[Opening Input material section]

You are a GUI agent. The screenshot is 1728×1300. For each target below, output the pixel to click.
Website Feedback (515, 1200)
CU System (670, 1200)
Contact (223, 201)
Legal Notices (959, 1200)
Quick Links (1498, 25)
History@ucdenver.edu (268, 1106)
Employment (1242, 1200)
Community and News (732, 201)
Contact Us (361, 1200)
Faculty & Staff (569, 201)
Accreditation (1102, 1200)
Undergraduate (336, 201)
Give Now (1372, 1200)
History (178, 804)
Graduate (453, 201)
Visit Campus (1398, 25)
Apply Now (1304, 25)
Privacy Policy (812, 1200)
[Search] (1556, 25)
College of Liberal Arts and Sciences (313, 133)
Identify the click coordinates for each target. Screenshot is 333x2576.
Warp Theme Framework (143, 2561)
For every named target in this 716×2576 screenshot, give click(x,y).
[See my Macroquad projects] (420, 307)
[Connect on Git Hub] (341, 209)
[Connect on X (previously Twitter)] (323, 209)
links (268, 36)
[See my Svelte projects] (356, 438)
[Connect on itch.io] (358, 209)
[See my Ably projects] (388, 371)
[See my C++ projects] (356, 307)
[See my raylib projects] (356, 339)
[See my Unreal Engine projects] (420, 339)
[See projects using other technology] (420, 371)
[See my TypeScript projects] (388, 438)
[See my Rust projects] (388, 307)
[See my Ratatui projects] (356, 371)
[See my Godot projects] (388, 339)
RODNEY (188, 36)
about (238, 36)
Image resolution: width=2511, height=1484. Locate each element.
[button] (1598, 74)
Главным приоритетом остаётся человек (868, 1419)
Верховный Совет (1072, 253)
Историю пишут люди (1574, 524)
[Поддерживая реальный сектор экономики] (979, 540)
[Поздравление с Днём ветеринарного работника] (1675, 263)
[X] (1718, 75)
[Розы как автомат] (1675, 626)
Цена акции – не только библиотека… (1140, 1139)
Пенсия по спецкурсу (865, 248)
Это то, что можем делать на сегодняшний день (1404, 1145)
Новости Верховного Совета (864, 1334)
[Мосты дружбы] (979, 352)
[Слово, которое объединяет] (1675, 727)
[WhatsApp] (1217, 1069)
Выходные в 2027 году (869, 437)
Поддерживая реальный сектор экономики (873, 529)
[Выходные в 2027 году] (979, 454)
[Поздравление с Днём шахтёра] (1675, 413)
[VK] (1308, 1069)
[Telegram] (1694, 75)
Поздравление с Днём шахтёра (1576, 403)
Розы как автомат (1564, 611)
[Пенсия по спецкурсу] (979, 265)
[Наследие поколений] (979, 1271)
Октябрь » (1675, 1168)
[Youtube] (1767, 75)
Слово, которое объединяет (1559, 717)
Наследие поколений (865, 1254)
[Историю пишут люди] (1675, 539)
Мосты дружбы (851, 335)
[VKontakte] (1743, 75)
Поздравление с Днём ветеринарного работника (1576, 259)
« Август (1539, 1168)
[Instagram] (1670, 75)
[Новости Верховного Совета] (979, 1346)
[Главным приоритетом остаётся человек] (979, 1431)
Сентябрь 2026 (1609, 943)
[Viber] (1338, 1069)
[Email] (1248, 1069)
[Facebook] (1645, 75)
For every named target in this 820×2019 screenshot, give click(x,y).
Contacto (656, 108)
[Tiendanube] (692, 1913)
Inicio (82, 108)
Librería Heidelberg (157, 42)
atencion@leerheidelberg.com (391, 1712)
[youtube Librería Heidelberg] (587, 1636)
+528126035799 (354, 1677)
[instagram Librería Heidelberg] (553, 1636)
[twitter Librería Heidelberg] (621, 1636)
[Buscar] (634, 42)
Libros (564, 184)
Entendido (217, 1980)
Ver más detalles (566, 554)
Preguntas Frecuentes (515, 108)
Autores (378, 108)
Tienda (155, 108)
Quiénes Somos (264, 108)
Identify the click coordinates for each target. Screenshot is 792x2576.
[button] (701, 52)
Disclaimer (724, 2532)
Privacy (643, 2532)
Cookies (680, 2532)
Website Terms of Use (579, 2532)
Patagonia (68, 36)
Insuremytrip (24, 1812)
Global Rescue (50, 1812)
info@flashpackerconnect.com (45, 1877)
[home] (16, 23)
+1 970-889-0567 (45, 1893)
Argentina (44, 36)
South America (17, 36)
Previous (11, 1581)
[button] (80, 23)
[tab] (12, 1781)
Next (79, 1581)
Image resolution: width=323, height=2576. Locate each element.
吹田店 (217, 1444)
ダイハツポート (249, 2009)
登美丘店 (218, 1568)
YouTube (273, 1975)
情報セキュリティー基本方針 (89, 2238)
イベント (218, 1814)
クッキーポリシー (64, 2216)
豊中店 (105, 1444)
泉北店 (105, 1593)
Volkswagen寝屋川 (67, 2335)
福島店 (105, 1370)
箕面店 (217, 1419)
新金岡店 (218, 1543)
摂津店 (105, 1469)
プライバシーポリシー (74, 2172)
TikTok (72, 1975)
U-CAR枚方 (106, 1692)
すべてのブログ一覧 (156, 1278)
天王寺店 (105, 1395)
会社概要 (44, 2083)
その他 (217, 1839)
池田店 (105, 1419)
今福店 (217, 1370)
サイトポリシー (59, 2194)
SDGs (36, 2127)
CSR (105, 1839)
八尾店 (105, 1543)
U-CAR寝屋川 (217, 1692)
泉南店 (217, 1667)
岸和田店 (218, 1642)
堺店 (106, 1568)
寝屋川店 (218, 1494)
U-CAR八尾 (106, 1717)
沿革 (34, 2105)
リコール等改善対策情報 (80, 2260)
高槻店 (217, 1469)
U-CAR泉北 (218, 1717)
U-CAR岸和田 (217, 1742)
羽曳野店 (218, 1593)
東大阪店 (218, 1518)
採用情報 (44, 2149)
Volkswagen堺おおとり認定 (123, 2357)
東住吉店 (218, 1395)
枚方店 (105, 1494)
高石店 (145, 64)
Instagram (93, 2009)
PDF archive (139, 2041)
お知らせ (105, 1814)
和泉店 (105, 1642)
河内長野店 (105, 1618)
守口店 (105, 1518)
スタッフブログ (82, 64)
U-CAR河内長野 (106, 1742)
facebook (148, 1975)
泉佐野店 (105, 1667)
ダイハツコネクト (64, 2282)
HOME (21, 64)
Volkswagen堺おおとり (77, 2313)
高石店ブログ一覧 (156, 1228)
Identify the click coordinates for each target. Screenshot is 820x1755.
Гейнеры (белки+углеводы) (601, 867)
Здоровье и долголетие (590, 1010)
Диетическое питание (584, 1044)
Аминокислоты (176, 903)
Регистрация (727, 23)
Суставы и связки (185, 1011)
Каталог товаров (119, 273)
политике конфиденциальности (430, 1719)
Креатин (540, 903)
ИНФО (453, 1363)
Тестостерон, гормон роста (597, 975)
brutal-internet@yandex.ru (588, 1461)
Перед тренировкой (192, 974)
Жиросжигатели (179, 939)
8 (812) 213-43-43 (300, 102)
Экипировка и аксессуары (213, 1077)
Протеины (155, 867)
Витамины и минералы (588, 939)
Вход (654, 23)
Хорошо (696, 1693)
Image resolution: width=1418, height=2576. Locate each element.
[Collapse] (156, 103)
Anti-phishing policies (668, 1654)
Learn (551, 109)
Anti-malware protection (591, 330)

[Closing Input material section]

* _Exercise directions_: Line count for "target": report how many lines in the data above include it, with no other words.

* _Written solution_: 6